8 thoughts on “The back and what can cause lower back pain.”

  1. This is such a comprehensive article. Well done! My aunt has been having lower back pain for a number of years now (probably 6+) and it’s stopped her from working simply because she is in too much pain.I don’t know if it’s permanent or not, but what can she do to fix this? I’d love to help her out anyway I can. Thanks for your knowledge.

    1. Lower back pain lasting that long is considered chronic. Nothing you can do at home will really help much. There are some procedures that a specialist may be able to perform that can help. It basically depends on the cause of her pain. Usually an MRI can show what the issue is. If therapy doesn’t help, surgery may be the only option. Get a specialist involved and follow his advise. With modern technology, who’s to say what is possible. I’m not a medical professional, but she should definitely see one.

      Don

  2. I had a spinal fusion procedure because of a herniated disk. So I have come to appreciate its value and importance.

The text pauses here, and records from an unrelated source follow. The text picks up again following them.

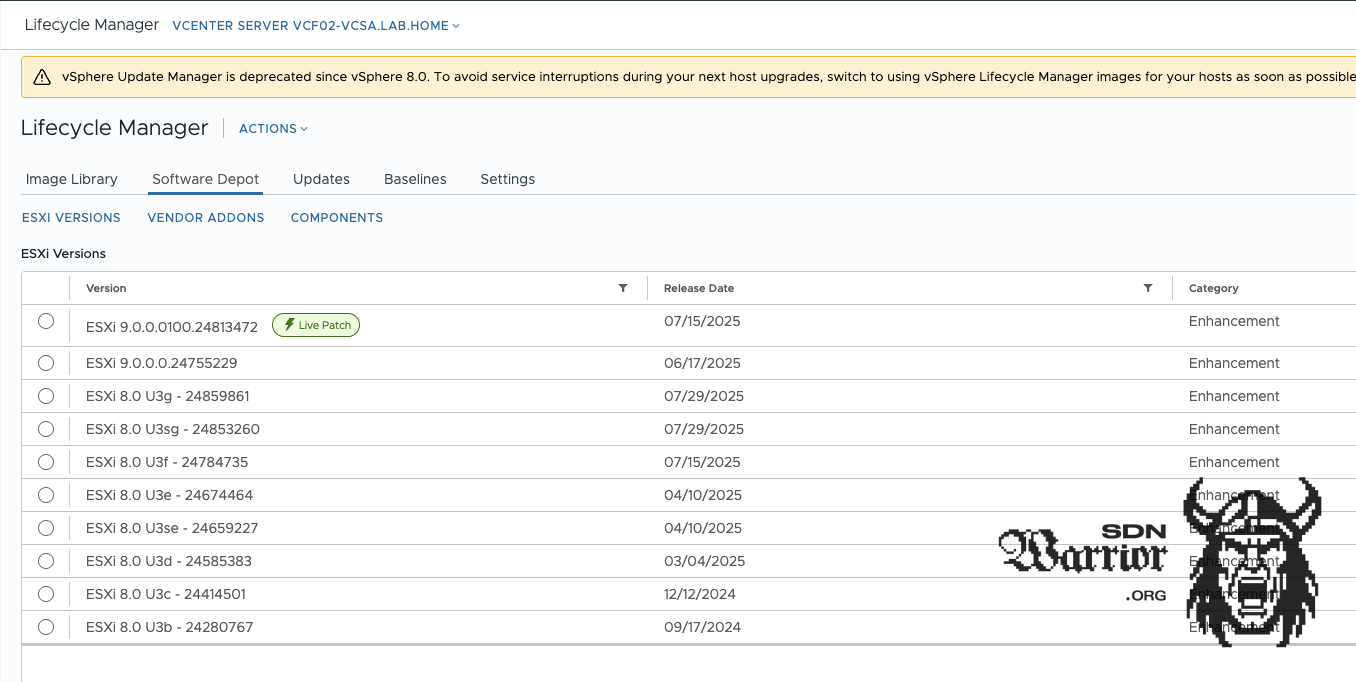Open the filter for the Release Date column
This screenshot has height=682, width=1356.
click(1147, 288)
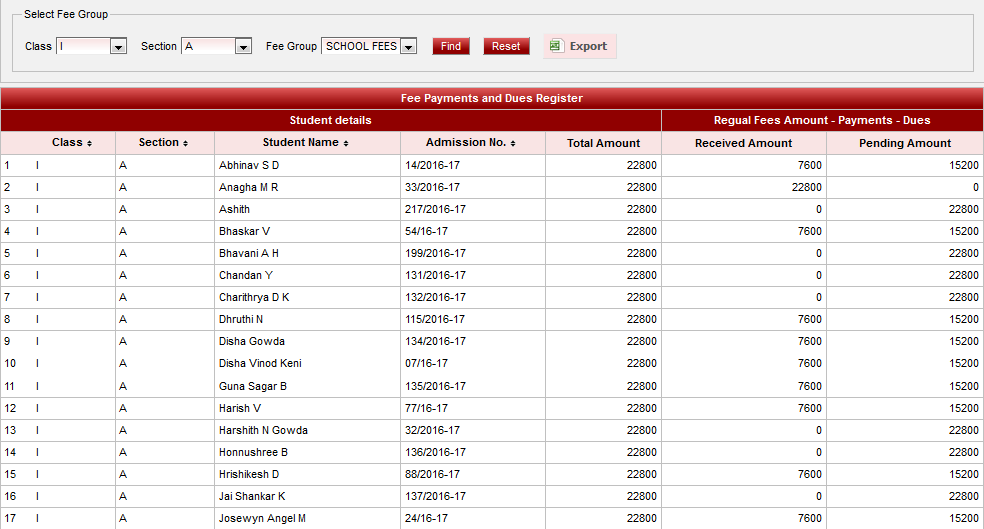Image resolution: width=984 pixels, height=529 pixels.
Task: Click Josewyn Angel M student entry
Action: [262, 518]
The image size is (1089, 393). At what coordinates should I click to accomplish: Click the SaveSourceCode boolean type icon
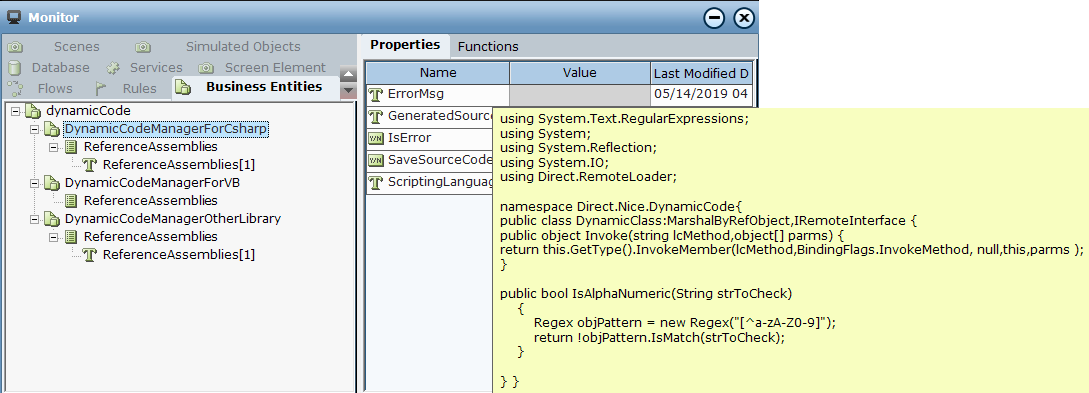point(376,160)
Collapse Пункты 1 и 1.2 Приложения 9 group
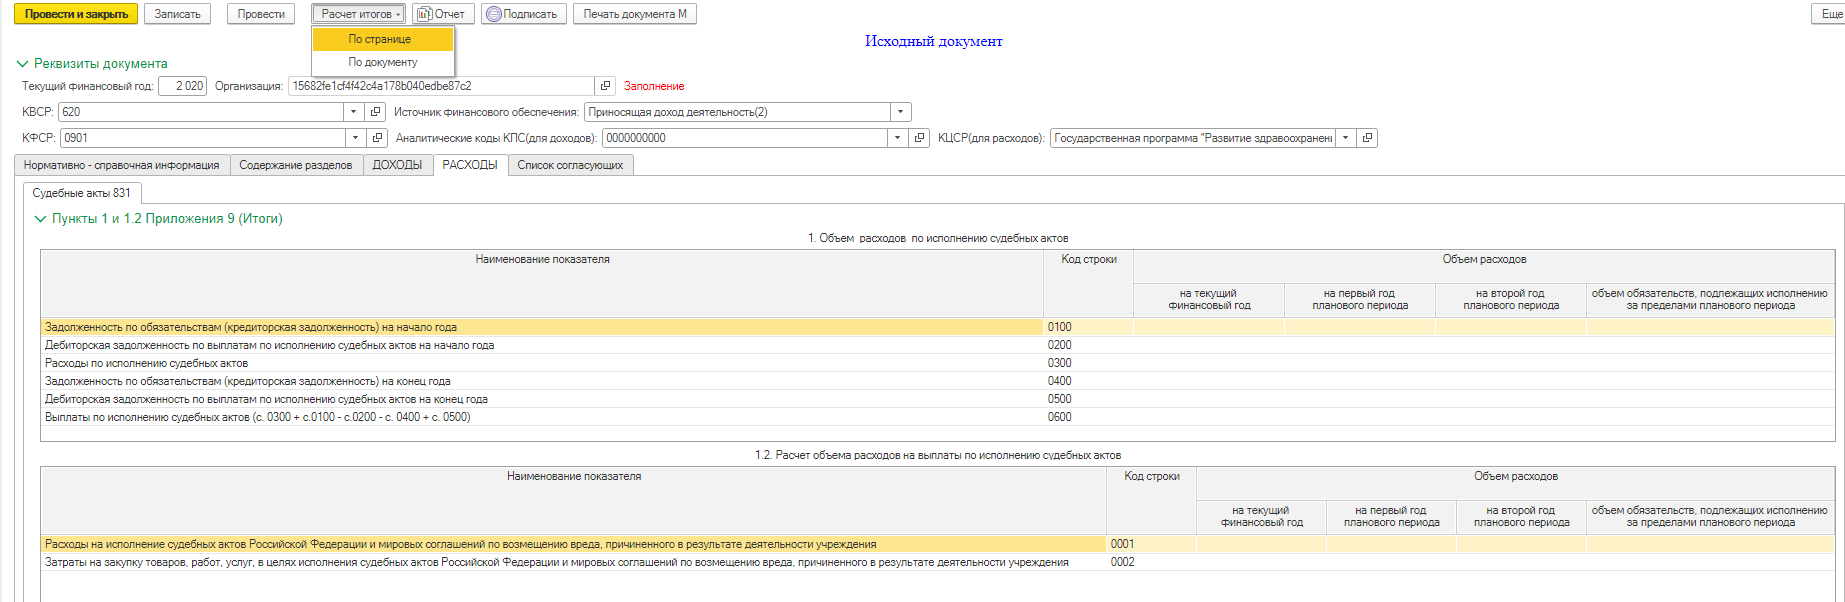Screen dimensions: 1845x602 pyautogui.click(x=40, y=219)
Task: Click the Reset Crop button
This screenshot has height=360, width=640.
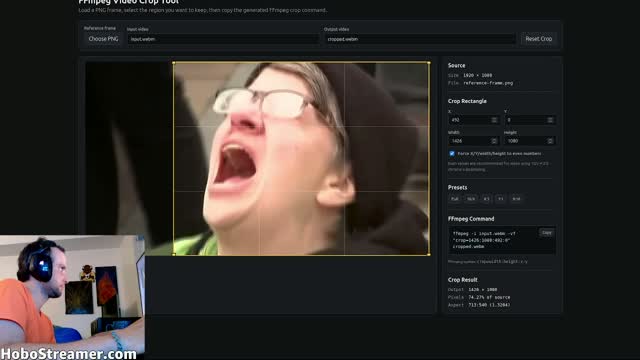Action: [538, 39]
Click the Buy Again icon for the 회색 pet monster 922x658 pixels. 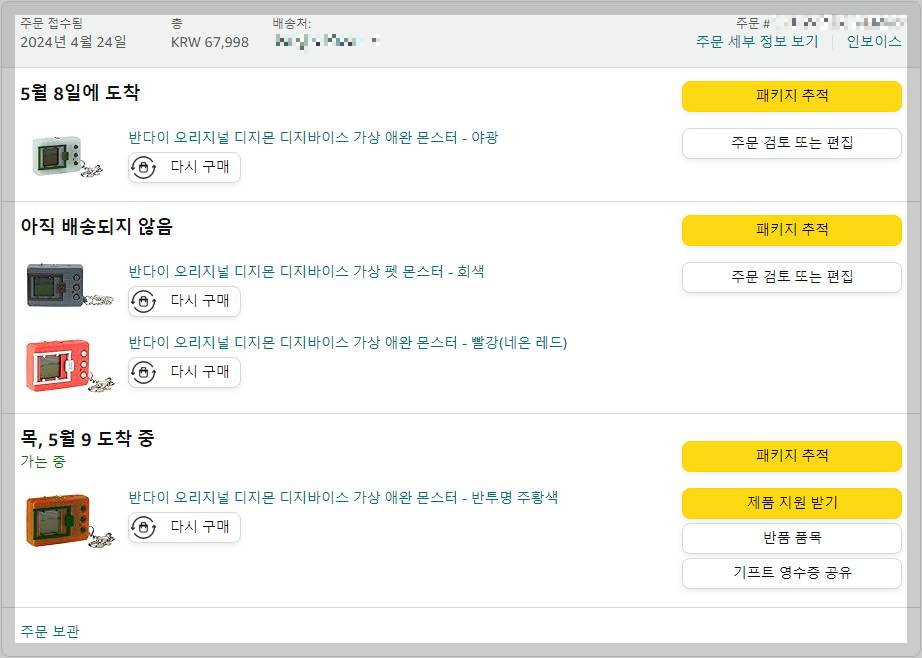(x=143, y=301)
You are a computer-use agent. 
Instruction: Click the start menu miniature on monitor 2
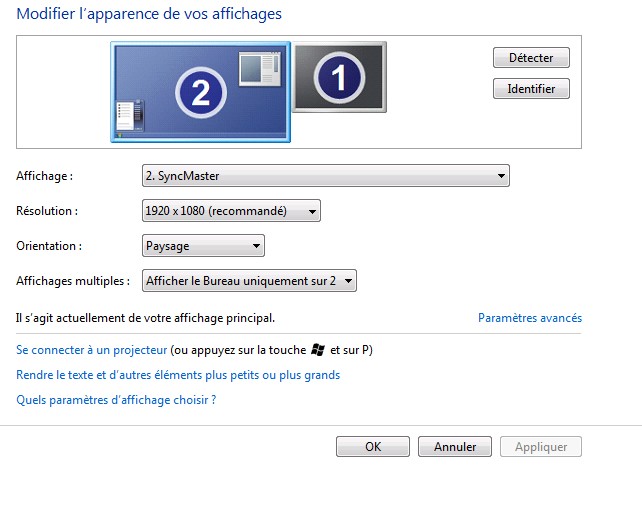[129, 115]
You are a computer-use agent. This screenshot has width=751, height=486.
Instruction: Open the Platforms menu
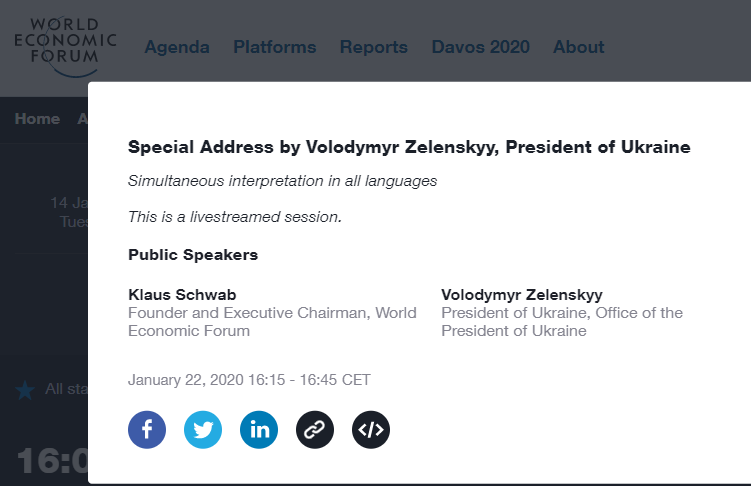tap(274, 47)
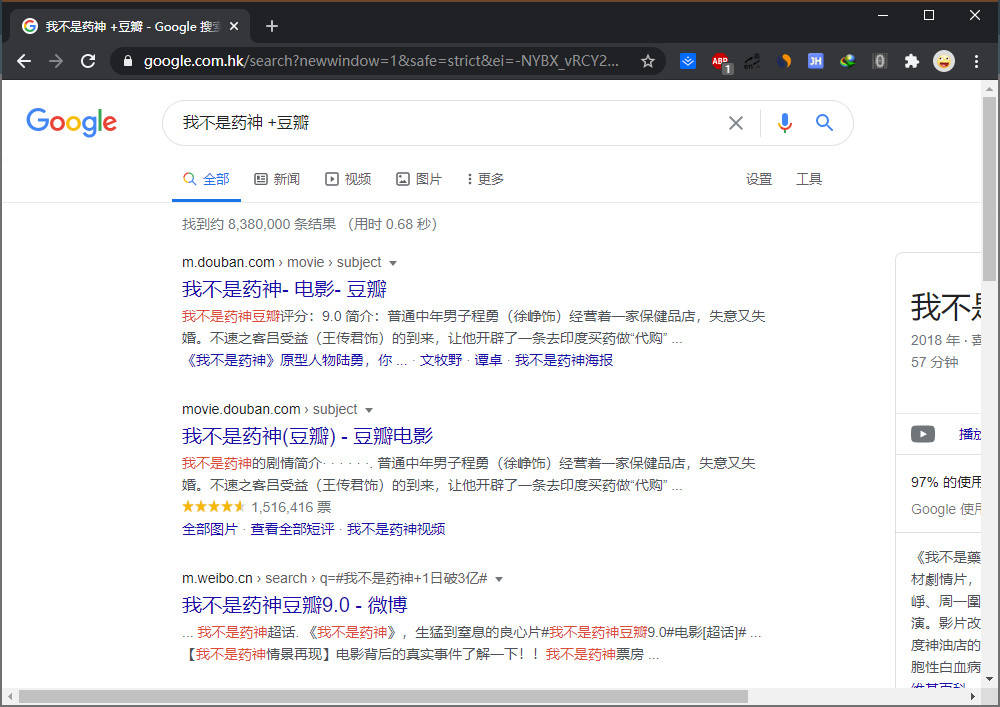Click the page reload icon
Image resolution: width=1000 pixels, height=707 pixels.
click(x=88, y=61)
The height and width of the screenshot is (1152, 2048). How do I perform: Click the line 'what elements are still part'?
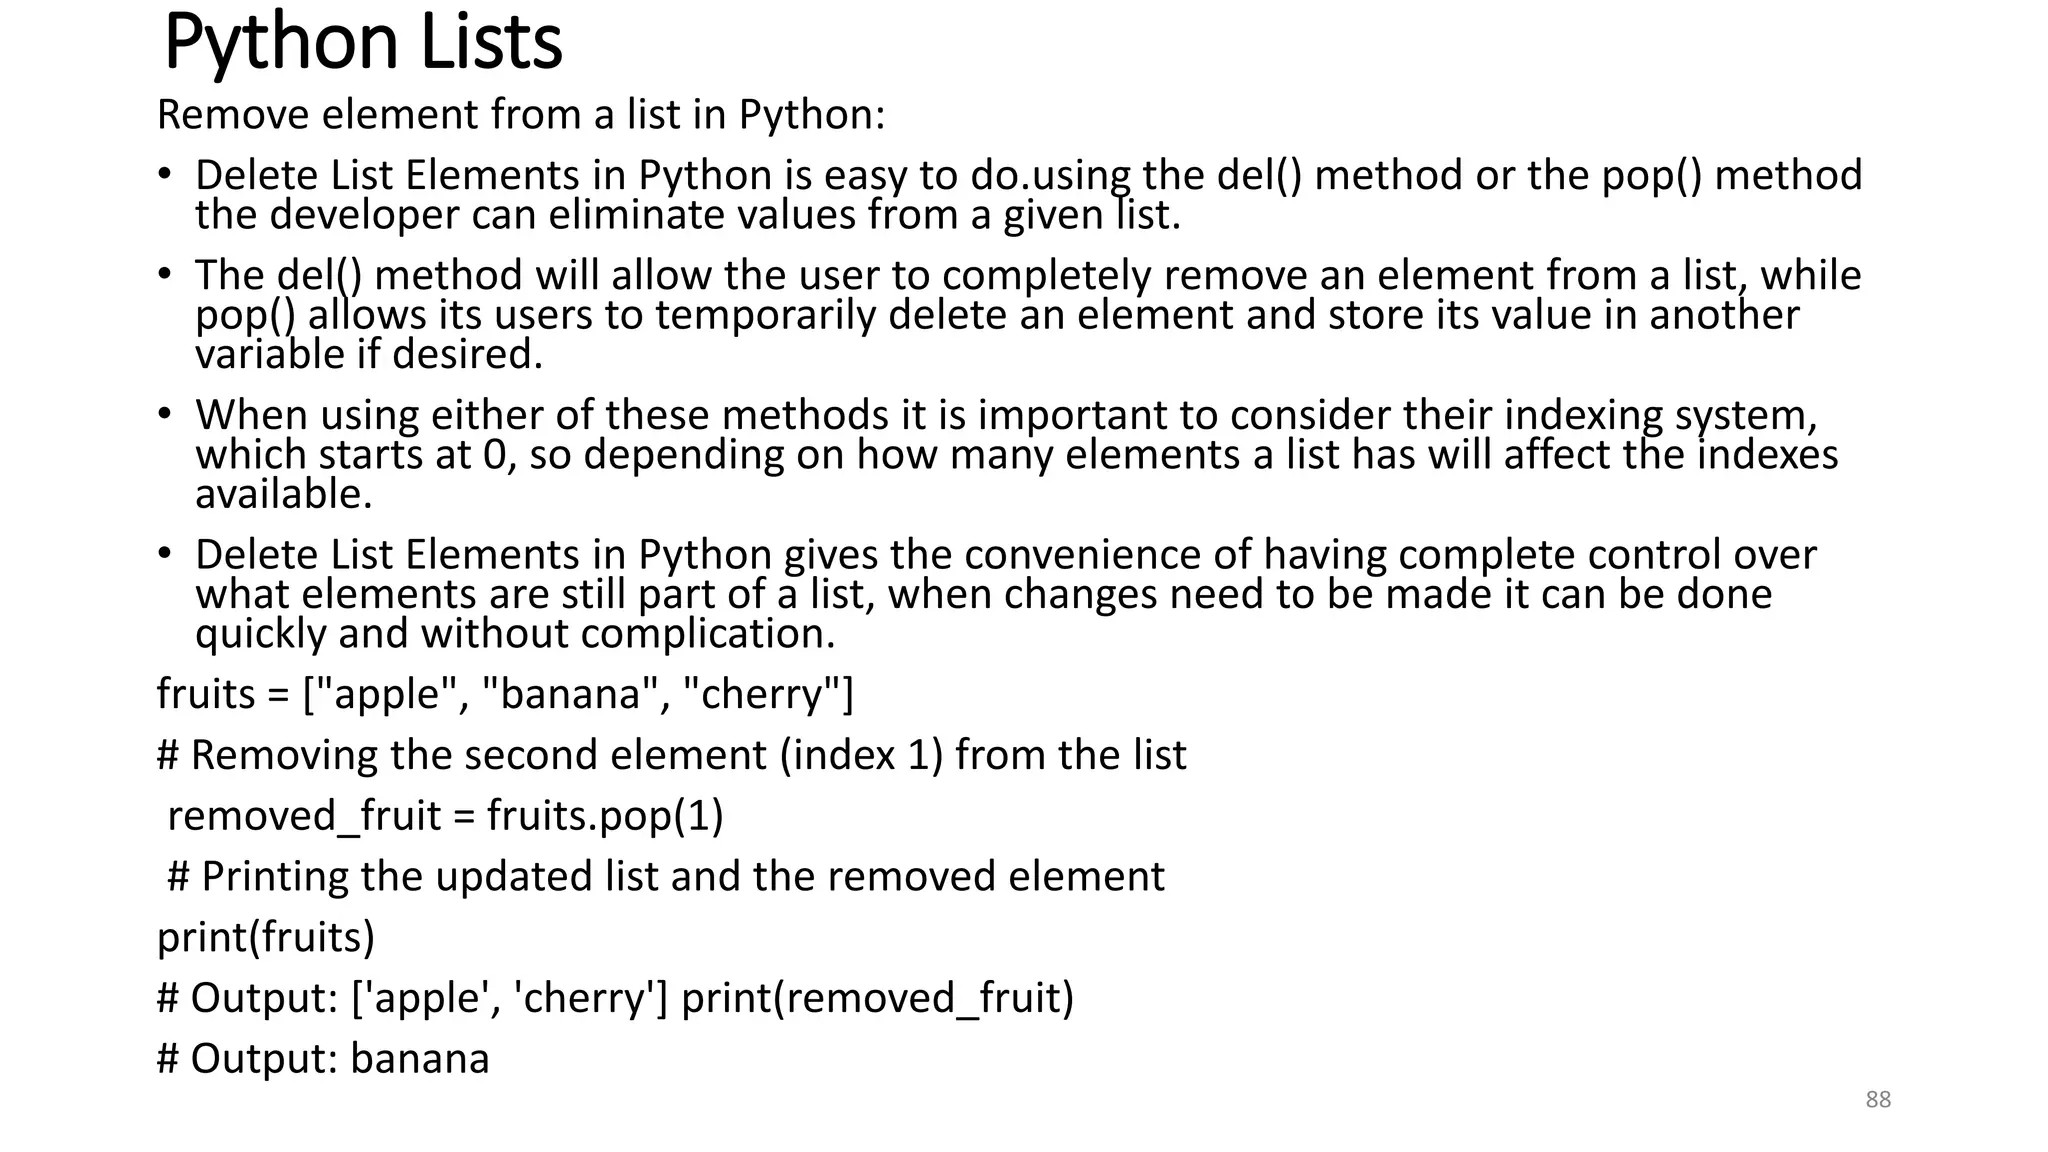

It is vital that one protects their spinal cord and know their limitations before attempting anything that could do it harm.

    1. Thank you for your comment Maurice, I appreciate it. I’m truly sorry to hear about your surgery. I haven’t had surgery yet, but I feel it’s in my future. You’re absolutely right, people need to protect their spine and spinal cord. I think education is the key. The more we understand about how the back works and prevention, the less chance of pain and/or injury.

  3. Man, I really need to show this to my aunt.

    She’s been a long-term sufferer of back pain and the pain doesn’t even go away. She can’t work because of it so has to go on welfare. It sucks to see her in pain but I try to help as much as possible.

    Thanks for this article. It helps me learn what she’s going through.

    1. Thanks Brandon, I appreciate the comment. When your back hurts like that, you really don’t have a quality life. It interferes with everything you try to do. There’s new technologies and treatment being developed every day. I don’t know what your aunt has but I’m sure the doctors will do everything they can. I have a brother-in-law in the same situation, it’s sad and you feel so helpless. I hope your aunt finds someway to get some relief.

  4. Hi Don,

    Great article. I have lower back pain from a gym injury. Has been about 5 months and it is slowly on the improve. I played tennis today for the first time in those 5 months and pulled up really well. The main thing that helped me was doing some fasting for 2 days a week, lots of turmeric and ginger and meditation.

    I could have gone to the doctor no doubt but I am a bit of a stubborn old fellow and wanted to cure myself. It has taken a while but feeling really good now. Loved your article. So thorough! Great work. Look forward to your next one.

    Cheers,

    Kev

    1. Hi Kev, they used to believe that rest was the best medicine. Now the best thing to do is to get up and moving as soon as possible. It speeds oxygen enriched blood to the injured area to speed up the healing. Just remember to not overdo it. It sound to me like your pretty much back to normal. Perhaps some core building exercises will help prevent another injury.